Tressa Berman  (United States)



Tressa Berman is an interdisciplinary scholar (PhD UCLA), independent curator, author and arts administrator. She is Founding Director of BorderZone Arts, a social profit (non-profit) community-based, international arts organziation based in San Francisco.

Tressa is former faculty at Arizona State University and more recently has held the following positions: Visiting Faculty, San Francisco Art Institute, Scholar-in-Residence, Women’s Leadership Institute, Mills College, and Research Associate, California Academy of Sciences, San Francisco. Her work with Indigenous artists has involved her with many communities and institutions, including UNESCO, the Smithsonian Institution, the Hopi Tribe and the Three Affiliated Tribes of North Dakota. In addition to numerous academic publications, she has written for Art Papers, New Art Examiner, Cultural Survival Quarterly,and Review: Latin American Literature and Arts. Her second book is ‘No Deal! Indigenous Arts and the Politics of Possession’.


Marie Bouchard  (Canada)



Marie Bouchard was born and raised in southern Manitoba and is of Métis descent. She holds a Bachelor of Arts degree in Art History and a Masters Degree in Canadian Social History. From 1986 to 1997 she lived in the central Arctic where she worked with the residents of Baker Lake, Nunavut, to develop and promote their art and culture. In 1997 she returned to Winnipeg, Manitoba and worked as an independent art advisor/art historian specializing in inter-cultural and multi-disciplinary contemporary art. Two major exhibitions curated during this period were An Inuit Perspective: Baker Lake Sculpture organized by The Art Gallery of Ontario in collaboration with Itsarnittakarvik: The Baker Lake Inuit Heritage Centre; and a solo retrospective of the works on cloth of Baker Lake artist Marion Tuu’luq organized by the National Gallery of Canada (currently on tour). In November, 2001, Marie Bouchard was appointed Executive Director of the St. Norbert Arts Centre, Winnipeg, MB. She returned to freelance curating in February 2003 and is currently working with francophone, metis, and aboriginal artists in Canada.

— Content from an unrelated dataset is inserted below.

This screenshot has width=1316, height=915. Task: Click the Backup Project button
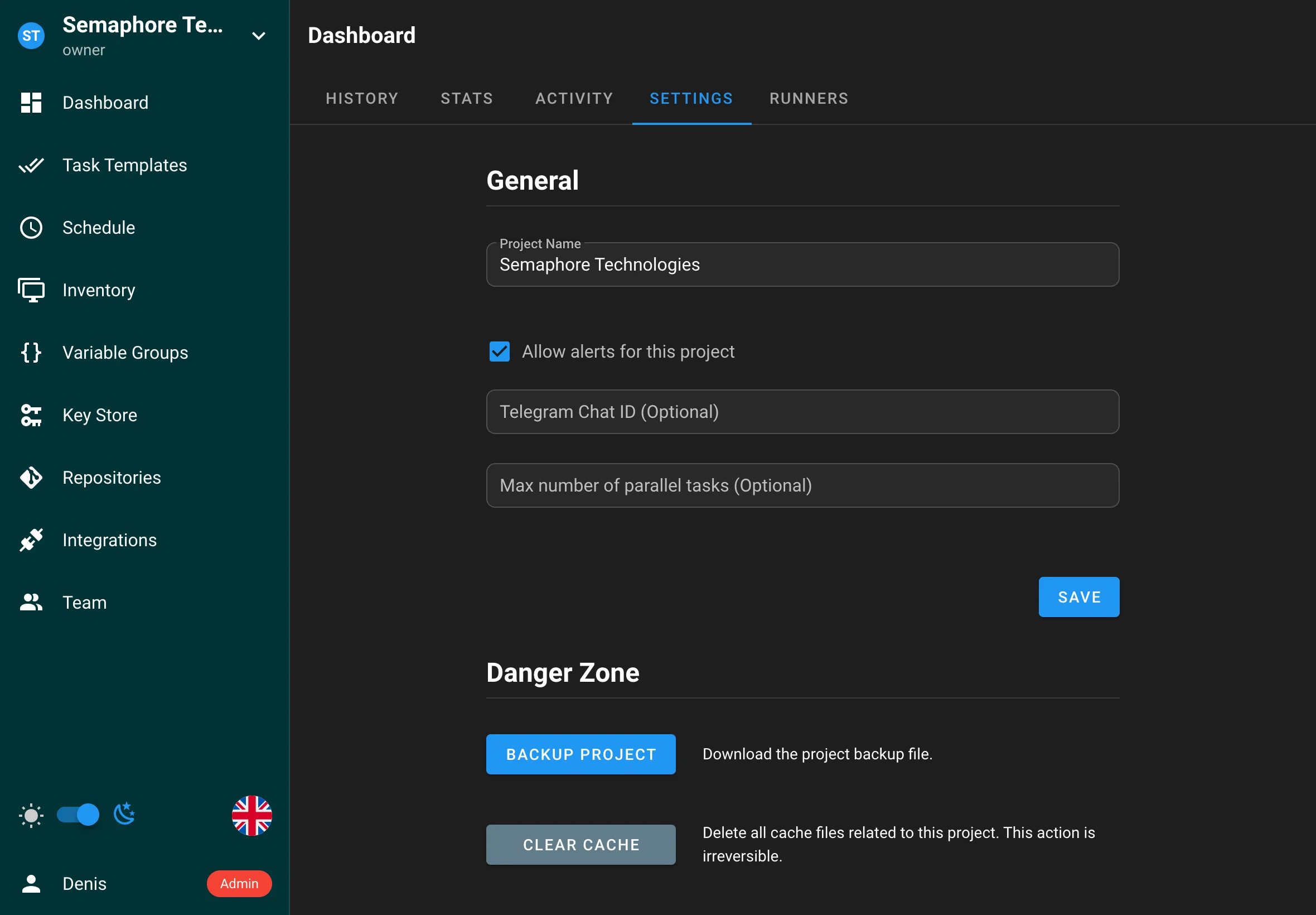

Jennifer Herd  (Australia)


Griffith University, Queensland College of Art

"Jennifer Herd, (DipTeach, CertDesign, MofVisArts) is an Aboriginal person who is a descendant of the Mbarbaram people of the Atherton Tablelands region of far North Queensland. Ms Herd is currently Lecturer at Griffith University, Queensland College of Art where she helped establish the Bachelor of Visual Arts in Contemporary Australian Indigenous Arts (BoVA.CAIA), the first degree program of its kind in Australia.

As Curator, she coordinated and facilitated an Indigenous
Australian Copyright Arts Industry Forum and the exhibition, "Telling Tales," which featured Indigenous arts centered on the theme of copyright. She helped organize the "Papunya Project," a partnership project with Griffith University and Fireworks Art Gallery at King George Square, which involved a sandpainting installation in the heart of Brisbane. As artist, teacher and curator she has run numerous workshops, exhibitions and has worked as costume and set designer and painter. Most recently she co-curated a Queensland Indigenous artists exhibition titled “Out of Country” for the Australian Emabassy in Washington D.C. She was also the winner of the 2003 Thiess Art Prize.”


Colleen Cutschall  (Canada)



Professor Colleen Cutschall (Lakota) is currently at Brandon University, Brandon, Manitoba, Canada, where she recently established a BFA including Aboriginal Art as a major and minor. She is a recognized painter exploring Lakota creation, myth, ritual, sacred time and space while simulating Lakota women's bead and quill work styles. Her work expanded into installation pieces, such as Sister Wolf in her Moon and House Made of Stars locating conjunctions of sacred place with ritual and archeoastronomy. This play on place includes historical and political themes in Cutschall's recent works such as her bronze sculptural installation, the Spirit Warriors, as part of the new Indian memorial at the Little Big Horn Battlefield National Monument and historic site.